◆ What this task involves
Whenever a line in this data holds the word "entry", report that line in full.

◆ Available data
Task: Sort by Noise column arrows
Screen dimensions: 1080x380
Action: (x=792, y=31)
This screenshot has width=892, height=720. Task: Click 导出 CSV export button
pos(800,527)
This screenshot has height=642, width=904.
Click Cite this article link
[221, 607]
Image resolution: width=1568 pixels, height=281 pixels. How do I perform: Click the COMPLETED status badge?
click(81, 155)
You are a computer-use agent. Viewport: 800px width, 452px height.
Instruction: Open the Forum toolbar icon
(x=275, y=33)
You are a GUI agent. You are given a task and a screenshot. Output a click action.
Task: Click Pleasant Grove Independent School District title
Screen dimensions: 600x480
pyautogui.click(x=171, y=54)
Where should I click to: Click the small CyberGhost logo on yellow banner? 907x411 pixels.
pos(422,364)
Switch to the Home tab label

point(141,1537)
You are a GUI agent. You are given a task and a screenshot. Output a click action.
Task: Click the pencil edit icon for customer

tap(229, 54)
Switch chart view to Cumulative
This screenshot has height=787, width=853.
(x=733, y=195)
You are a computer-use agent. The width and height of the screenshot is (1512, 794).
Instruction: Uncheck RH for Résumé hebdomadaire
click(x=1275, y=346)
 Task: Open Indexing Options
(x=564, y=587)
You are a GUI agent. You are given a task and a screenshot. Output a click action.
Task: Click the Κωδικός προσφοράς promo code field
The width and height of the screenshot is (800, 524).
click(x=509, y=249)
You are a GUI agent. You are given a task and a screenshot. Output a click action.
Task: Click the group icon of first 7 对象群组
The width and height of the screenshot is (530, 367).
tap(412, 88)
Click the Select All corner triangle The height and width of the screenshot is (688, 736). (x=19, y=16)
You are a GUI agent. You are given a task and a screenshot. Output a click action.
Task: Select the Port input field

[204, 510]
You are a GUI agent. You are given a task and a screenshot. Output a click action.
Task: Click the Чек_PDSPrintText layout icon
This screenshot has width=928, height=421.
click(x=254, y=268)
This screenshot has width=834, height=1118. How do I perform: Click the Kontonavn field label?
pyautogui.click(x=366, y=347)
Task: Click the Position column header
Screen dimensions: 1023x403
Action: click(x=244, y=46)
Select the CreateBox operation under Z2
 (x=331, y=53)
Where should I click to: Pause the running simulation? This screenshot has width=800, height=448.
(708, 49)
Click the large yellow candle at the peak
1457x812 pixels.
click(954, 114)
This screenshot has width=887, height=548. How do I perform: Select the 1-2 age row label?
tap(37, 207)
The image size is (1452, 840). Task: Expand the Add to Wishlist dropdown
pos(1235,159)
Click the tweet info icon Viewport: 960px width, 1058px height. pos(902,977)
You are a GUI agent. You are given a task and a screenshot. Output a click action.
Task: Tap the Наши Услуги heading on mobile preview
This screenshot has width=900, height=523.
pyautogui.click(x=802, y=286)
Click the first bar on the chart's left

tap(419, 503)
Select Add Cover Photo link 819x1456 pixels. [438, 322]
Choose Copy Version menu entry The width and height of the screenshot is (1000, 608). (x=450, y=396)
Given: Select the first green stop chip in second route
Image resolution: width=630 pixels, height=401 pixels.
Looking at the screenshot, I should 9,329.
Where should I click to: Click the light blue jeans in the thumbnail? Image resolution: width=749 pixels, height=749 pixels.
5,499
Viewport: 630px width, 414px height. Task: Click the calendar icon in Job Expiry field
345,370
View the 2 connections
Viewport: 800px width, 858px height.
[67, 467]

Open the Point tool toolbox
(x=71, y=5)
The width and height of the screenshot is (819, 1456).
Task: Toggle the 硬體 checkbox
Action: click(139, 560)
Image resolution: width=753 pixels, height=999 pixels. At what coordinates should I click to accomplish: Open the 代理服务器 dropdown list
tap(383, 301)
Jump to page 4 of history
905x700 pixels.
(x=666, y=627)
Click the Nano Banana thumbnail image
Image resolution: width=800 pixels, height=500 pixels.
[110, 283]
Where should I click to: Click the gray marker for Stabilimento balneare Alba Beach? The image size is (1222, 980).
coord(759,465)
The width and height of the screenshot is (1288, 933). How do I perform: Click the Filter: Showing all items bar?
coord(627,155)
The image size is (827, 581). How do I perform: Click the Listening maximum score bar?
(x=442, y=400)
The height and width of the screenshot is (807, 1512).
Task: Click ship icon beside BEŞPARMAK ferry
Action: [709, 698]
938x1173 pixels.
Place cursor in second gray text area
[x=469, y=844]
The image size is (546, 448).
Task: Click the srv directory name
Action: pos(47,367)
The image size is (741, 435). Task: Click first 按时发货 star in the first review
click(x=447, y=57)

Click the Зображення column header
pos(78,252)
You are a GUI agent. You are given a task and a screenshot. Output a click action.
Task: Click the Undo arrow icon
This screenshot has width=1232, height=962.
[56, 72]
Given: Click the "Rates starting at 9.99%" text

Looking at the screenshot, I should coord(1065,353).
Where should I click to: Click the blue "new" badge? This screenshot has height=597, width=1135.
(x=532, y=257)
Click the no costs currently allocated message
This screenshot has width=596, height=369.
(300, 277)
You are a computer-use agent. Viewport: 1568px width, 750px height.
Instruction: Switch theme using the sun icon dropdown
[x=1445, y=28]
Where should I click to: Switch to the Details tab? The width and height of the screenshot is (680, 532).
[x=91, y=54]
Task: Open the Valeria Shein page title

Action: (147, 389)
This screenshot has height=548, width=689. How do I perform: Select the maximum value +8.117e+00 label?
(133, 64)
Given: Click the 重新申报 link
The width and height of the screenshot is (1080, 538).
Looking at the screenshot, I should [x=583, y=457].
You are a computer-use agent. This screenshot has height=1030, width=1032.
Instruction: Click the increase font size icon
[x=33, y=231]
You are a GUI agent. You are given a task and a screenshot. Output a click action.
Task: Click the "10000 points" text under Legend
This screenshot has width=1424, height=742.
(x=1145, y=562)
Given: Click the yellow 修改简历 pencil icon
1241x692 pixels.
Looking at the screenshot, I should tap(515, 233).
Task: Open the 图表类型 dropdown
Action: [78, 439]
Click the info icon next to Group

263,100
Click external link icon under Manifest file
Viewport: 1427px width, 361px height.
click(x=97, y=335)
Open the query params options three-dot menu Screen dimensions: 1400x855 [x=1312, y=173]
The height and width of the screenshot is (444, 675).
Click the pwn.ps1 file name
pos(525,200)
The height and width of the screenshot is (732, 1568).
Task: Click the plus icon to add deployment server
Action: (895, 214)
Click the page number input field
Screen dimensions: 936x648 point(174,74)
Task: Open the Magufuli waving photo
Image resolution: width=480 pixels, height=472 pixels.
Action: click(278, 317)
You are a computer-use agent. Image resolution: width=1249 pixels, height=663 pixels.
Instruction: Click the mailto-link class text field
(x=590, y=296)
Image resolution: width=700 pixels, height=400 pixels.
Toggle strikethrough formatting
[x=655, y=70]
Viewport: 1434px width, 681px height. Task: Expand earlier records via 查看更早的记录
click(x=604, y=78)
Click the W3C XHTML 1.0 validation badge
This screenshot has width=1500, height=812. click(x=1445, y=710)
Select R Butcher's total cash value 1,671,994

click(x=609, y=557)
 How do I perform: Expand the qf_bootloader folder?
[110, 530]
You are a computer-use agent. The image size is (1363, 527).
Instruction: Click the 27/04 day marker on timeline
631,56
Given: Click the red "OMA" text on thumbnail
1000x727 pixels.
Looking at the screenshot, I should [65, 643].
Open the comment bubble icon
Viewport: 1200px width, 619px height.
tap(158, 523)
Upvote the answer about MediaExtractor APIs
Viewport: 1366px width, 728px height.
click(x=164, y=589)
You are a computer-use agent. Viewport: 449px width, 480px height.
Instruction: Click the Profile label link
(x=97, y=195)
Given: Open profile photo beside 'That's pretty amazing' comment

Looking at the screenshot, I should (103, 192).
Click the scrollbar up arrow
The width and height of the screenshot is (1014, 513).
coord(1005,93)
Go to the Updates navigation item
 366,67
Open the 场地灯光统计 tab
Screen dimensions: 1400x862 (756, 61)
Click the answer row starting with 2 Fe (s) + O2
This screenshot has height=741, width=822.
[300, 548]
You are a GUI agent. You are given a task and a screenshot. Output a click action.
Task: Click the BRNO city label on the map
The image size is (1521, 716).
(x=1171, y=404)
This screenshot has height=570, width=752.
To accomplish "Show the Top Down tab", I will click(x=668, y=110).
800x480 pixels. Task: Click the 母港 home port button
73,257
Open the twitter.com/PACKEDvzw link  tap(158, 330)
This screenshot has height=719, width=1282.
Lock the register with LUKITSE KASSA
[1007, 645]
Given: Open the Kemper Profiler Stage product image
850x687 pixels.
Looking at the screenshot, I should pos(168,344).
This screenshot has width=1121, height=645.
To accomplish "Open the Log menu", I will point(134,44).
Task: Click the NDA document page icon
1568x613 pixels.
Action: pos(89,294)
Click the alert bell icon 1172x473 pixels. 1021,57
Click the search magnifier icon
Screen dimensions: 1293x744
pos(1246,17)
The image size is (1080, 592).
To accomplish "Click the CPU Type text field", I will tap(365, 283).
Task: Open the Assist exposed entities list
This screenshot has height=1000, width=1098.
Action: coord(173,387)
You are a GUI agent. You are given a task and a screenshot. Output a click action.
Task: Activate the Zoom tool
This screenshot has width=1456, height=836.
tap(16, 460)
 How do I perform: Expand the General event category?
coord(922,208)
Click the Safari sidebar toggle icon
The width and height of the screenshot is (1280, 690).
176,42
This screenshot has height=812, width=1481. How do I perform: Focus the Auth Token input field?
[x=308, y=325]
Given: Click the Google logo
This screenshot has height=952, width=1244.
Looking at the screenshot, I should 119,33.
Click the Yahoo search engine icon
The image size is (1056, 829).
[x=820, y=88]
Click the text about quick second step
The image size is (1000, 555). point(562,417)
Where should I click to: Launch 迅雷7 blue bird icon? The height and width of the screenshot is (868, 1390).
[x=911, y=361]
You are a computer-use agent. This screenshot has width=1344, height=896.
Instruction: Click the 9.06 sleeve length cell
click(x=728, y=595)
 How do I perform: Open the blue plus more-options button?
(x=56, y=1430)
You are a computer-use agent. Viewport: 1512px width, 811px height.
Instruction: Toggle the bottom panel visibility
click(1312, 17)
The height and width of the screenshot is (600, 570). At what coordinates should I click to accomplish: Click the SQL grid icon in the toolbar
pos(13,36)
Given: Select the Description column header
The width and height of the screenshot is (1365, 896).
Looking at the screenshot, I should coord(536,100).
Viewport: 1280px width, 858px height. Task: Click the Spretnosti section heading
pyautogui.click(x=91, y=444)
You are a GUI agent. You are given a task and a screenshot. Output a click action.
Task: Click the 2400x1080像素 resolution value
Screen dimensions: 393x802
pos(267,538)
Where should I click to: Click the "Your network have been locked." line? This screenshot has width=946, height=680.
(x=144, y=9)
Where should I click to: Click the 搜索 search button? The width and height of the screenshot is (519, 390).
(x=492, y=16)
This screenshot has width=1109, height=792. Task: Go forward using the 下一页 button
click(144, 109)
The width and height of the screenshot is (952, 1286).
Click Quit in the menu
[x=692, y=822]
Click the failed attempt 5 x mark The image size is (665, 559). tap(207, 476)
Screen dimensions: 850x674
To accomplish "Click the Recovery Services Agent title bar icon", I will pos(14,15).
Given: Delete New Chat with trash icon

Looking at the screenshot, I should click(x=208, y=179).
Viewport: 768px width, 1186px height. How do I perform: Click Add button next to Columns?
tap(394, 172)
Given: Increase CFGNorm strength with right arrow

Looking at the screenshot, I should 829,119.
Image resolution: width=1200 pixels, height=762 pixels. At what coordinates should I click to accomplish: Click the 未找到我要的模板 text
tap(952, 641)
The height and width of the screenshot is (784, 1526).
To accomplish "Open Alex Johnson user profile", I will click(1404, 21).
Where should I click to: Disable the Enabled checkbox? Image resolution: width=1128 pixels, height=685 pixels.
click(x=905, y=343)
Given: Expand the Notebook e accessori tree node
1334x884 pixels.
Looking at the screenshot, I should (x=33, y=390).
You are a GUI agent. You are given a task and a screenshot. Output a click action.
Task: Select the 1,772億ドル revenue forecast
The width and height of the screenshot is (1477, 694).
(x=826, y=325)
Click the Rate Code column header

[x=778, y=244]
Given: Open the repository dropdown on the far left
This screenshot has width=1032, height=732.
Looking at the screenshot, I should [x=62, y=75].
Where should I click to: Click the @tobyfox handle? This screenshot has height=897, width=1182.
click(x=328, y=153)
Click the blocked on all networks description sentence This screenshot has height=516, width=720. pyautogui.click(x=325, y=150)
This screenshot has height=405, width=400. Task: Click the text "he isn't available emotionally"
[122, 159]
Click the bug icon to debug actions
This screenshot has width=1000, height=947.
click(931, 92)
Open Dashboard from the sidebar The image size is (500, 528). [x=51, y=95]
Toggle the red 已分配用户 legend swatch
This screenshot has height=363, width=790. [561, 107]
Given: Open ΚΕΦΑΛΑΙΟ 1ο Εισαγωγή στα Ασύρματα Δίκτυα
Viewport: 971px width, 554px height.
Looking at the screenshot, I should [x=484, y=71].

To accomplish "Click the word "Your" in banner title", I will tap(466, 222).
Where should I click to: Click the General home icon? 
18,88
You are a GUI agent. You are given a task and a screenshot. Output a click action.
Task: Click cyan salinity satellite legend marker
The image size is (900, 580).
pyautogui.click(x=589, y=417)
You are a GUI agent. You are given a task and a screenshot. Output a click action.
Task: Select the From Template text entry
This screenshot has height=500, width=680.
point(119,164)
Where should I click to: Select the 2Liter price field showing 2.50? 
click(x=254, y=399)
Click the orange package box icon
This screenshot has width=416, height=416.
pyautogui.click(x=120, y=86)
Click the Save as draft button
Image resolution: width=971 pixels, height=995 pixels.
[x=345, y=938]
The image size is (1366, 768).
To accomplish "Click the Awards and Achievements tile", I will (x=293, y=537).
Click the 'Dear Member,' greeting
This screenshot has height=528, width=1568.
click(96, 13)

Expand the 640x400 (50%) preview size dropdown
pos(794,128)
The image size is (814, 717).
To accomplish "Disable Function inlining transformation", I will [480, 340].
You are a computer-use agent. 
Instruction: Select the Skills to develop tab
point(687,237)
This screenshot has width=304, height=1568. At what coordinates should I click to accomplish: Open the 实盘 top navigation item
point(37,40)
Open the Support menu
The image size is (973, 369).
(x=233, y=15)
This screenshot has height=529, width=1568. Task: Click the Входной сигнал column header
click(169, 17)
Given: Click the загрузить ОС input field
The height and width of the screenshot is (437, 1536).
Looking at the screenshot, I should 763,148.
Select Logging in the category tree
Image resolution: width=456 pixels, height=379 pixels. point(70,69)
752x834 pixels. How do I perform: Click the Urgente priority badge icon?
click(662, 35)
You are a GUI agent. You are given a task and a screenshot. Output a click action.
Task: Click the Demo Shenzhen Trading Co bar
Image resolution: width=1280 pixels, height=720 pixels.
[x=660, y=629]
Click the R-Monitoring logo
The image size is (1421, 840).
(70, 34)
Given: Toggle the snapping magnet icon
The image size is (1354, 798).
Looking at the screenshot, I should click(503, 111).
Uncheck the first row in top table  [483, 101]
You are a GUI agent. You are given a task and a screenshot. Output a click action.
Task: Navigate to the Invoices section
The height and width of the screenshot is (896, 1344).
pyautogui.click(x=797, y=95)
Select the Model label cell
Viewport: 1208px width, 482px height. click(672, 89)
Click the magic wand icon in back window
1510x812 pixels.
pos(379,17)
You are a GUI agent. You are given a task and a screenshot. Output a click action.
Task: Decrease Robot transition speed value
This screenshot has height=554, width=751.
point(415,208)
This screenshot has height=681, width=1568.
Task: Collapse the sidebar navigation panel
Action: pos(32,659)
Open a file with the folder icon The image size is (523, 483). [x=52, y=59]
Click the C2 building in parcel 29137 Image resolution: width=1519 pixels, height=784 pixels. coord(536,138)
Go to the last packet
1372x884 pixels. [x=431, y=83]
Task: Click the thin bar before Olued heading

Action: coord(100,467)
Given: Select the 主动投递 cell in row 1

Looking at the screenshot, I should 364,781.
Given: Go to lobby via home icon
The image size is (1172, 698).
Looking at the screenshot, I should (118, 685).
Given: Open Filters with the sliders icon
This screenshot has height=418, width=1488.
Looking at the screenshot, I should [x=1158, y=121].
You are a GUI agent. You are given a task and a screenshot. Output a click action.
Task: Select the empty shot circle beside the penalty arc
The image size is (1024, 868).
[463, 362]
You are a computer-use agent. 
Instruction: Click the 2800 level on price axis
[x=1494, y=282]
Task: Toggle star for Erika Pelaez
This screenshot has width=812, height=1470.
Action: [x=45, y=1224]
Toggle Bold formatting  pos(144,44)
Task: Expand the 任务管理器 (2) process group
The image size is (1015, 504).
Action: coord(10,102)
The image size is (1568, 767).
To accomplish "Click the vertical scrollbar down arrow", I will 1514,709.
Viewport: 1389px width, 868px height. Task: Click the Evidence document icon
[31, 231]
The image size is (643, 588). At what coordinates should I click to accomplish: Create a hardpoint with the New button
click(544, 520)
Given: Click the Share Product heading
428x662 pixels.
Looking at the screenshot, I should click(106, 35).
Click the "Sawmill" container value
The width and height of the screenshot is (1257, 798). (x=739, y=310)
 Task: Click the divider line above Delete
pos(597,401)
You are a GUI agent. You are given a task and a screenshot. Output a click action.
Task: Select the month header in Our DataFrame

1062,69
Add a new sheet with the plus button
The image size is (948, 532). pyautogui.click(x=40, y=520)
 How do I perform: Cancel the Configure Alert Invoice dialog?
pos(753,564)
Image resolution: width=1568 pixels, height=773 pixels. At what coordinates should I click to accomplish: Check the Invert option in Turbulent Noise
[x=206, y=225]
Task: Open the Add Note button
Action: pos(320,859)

◆ Your solution
Choose Copy Version menu entry The width and height of the screenshot is (1000, 608). (x=450, y=396)
Task: Select the From Template text entry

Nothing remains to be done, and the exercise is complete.